Quality improvement by tuning the processing order and resolution parameters

Results obtained for other test images exhibited similar improvement trends and also showed that our customized scheduling extensions to Condor scale well with data size.

Tuning both the resolution and processing order parameters for requirement 2

Here, the customized scheduler prioritizes jobs corresponding to chunks that are likely to get finalized at lower resolutions. Figure 9 shows how parameter tuning in our framework yields an increased number of finalized chunks at every point in time during the execution. The improvement for this particular case appears very slight because the confidence in classification threshold was set relatively high as compared to the average confidence values generated by the classify component, and this gave our custom scheduler lesser optimization opportunities via reordering.

Figure 9.

Figure 9

Improvement in number of finalized tiles by tuning parameters

Scalability

In this set of experiments (carried out as part of requirement 2), we scaled the number of worker nodes in our Condor pool from 16 to 48. Our goal here was to determine if our custom scheduler could function efficiently when more worker nodes are added to the system.

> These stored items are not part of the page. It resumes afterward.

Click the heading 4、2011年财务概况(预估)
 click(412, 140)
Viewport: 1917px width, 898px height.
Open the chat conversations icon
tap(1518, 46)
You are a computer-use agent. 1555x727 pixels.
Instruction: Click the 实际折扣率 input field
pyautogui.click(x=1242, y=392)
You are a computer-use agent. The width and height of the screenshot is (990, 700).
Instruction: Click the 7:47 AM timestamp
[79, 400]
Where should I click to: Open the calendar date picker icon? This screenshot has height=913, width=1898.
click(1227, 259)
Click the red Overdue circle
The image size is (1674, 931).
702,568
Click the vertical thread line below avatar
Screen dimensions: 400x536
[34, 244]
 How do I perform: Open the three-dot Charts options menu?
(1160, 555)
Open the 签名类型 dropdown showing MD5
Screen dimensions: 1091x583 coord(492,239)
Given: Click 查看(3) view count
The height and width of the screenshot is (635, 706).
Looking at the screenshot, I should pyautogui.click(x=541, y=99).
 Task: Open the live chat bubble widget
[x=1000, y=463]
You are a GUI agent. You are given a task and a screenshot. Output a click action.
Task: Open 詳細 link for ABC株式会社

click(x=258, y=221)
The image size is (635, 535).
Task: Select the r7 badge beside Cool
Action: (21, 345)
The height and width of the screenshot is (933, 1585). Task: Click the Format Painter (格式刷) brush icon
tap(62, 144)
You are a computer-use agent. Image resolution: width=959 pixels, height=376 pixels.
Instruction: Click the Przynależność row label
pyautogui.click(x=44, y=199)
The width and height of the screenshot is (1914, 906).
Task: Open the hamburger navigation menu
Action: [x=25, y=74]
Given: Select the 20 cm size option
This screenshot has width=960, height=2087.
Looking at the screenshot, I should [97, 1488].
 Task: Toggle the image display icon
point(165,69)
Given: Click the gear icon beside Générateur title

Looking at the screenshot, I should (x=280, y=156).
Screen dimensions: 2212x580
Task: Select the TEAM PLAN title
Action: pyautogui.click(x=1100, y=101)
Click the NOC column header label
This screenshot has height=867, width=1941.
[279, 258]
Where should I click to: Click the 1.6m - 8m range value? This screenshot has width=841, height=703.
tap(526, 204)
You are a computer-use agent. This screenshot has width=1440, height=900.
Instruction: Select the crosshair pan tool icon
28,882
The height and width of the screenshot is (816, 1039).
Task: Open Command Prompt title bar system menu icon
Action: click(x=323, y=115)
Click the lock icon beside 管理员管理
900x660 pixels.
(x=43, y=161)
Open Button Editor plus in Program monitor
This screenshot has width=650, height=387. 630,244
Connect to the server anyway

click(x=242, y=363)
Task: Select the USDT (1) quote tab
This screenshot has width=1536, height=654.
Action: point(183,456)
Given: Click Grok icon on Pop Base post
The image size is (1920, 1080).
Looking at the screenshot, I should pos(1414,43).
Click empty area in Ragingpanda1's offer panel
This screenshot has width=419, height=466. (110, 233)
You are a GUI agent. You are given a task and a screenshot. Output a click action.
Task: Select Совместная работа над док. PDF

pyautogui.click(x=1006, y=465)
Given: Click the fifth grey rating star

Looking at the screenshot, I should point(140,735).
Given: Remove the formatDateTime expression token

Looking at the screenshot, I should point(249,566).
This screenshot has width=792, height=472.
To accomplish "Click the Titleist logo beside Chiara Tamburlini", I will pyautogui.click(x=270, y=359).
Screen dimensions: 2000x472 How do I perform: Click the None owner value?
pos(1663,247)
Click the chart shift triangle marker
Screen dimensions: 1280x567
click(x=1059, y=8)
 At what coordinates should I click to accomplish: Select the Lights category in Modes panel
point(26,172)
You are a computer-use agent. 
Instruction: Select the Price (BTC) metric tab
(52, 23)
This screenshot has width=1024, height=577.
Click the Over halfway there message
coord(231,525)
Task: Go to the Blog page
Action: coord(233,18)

Figure 10 shows how the time taken to process a certain number of chunks in an image halves as we double the number of workers. Hence, the scheduler performance scales linearly when an increasing number of resources need to be managed.

Figure 10.

Figure 10

Scalability with number of worker nodes

7. SUMMARY AND CONCLUSIONS

Many scientific workflow applications are data and/or compute-intensive. The performance of such applications can be improved by adjusting component-level parameters as well as by applying workflow-level optimizations. In some application scenarios, performance gains can be obtained by sacrificing quality of output of the analysis, so long as some minimum quality requirements are met. Our work has introduced a framework that integrates a suite of workflow description, mapping and scheduling, and distributed data processing subsystems in order to provide support for parameter-based performance optimizations along multiple dimensions of the parameter space.

Our current implementation of the proposed framework provides support for users to manually express the values of the various performance parameters in order to improve performance. We have customized the job scheduling module of the Condor system to enable support for trading off output quality for performance in our target class of applications. The experimental evaluation of the proposed framework shows that adjustments of quality-preserving and quality-trading parameters lead to performance gains in two real applications. The framework also achieves improved responses to queries involving quality of service requirements. As a future work, we will incorporate techniques to search the parameter space in a more automated manner. We target application scenarios in which a large number of data elements or a large dataset that can be partitioned into a number of chunks are processed in a workflow. In such cases, a subset of the data elements could be used to search for suitable parameter values during workflow execution and subsequently refining the choice of parameter values based on feedback obtained from previous runs.

Acknowledgments

This research was supported in part by the National Science Foundation under Grants #CNS-0403342, #CNS-0426241, #CSR-0509517, #CSR-0615412, #ANI-0330612, #CCF-0342615, #CNS-0203846, #ACI-0130437, #CNS-0615155, #CNS-0406386, and Ohio Board of Regents BRTTC #BRTT02-0003 and AGMT TECH-04049 and NIH grants #R24 HL085343, #R01 LM009239, and #79077CBS10.

Footnotes

1

DMetrix array microscopes can scan a slide at 20×+ resolution in less than a minute. The Large Synoptic Survey Telescope will be able to capture a 3.5 Gigapixel image every 6 seconds, when it is activated.

5

Our goal here is only to demonstrate our framework's ability to exploit performance-quality trade-offs, and not adaptability to heterogeneous sets of resources. We note that this experiment could also be carried out on the same testbed used for the PIQ application.